__Objective__
Can you scale the coordinates in the answers by 0.7, from the line with "Toggle the Saída time checkbox" to the end of the listing? Rewrite every one of those lines, requests included, and round each scaled coordinate to a whole number, with halves rounded up.

───── Record set ─────

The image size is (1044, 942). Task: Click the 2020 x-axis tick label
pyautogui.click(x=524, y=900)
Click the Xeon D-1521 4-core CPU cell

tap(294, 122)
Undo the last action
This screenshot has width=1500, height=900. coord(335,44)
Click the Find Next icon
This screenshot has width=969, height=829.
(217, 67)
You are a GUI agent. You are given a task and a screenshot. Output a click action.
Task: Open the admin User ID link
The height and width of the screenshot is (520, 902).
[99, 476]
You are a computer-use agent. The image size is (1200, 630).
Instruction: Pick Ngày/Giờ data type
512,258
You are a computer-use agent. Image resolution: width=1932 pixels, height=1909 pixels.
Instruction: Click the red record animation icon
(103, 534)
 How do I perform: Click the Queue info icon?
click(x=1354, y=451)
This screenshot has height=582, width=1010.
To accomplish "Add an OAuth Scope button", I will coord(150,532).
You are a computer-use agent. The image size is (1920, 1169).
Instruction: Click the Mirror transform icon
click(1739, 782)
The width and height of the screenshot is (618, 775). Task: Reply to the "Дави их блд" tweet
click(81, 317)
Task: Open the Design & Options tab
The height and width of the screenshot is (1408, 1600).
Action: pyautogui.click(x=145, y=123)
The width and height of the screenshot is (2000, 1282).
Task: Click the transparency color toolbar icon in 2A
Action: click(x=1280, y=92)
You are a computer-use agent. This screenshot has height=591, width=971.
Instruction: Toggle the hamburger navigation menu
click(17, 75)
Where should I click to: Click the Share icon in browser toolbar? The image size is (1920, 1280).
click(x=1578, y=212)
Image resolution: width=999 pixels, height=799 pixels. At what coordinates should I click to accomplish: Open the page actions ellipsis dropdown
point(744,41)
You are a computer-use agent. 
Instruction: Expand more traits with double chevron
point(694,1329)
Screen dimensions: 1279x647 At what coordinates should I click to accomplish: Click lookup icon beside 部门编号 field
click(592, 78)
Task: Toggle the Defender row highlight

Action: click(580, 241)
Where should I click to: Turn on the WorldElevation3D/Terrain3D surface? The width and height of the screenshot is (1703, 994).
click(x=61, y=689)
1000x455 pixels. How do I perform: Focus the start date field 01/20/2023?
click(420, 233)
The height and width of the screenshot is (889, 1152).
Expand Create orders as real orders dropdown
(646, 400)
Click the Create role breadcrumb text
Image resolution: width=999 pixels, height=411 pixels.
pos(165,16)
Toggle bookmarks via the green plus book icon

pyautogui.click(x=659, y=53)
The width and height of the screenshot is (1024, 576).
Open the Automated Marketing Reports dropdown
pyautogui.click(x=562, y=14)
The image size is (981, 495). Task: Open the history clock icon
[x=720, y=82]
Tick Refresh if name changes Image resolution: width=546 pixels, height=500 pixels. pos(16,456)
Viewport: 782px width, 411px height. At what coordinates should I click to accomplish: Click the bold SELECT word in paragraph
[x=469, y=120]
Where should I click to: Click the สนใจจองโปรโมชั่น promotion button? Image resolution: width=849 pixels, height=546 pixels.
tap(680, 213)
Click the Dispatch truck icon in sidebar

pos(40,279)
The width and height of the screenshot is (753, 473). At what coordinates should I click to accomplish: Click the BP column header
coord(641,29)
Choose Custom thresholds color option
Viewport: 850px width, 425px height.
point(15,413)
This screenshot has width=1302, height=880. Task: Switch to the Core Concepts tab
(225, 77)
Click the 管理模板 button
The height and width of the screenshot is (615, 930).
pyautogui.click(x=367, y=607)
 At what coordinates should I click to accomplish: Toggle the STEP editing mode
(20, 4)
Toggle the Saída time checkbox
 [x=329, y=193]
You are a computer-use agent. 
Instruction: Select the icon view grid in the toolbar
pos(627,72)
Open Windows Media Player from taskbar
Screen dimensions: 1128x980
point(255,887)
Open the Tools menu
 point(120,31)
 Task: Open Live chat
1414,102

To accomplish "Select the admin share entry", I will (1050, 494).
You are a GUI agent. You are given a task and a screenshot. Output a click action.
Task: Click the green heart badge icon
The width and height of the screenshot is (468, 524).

─────

__Finished task__
Toggle the Saída time checkbox
 [x=230, y=135]
You are a computer-use agent. 
Instruction: Select the icon view grid in the toolbar
pos(439,50)
Open Windows Media Player from taskbar
Screen dimensions: 1128x980
point(179,621)
Open the Tools menu
 point(84,22)
 Task: Open Live chat
990,71

To accomplish "Select the admin share entry", I will (735, 346).
You are a GUI agent. You are given a task and a screenshot. Output a click action.
Task: Click the green heart badge icon
The width and height of the screenshot is (468, 524).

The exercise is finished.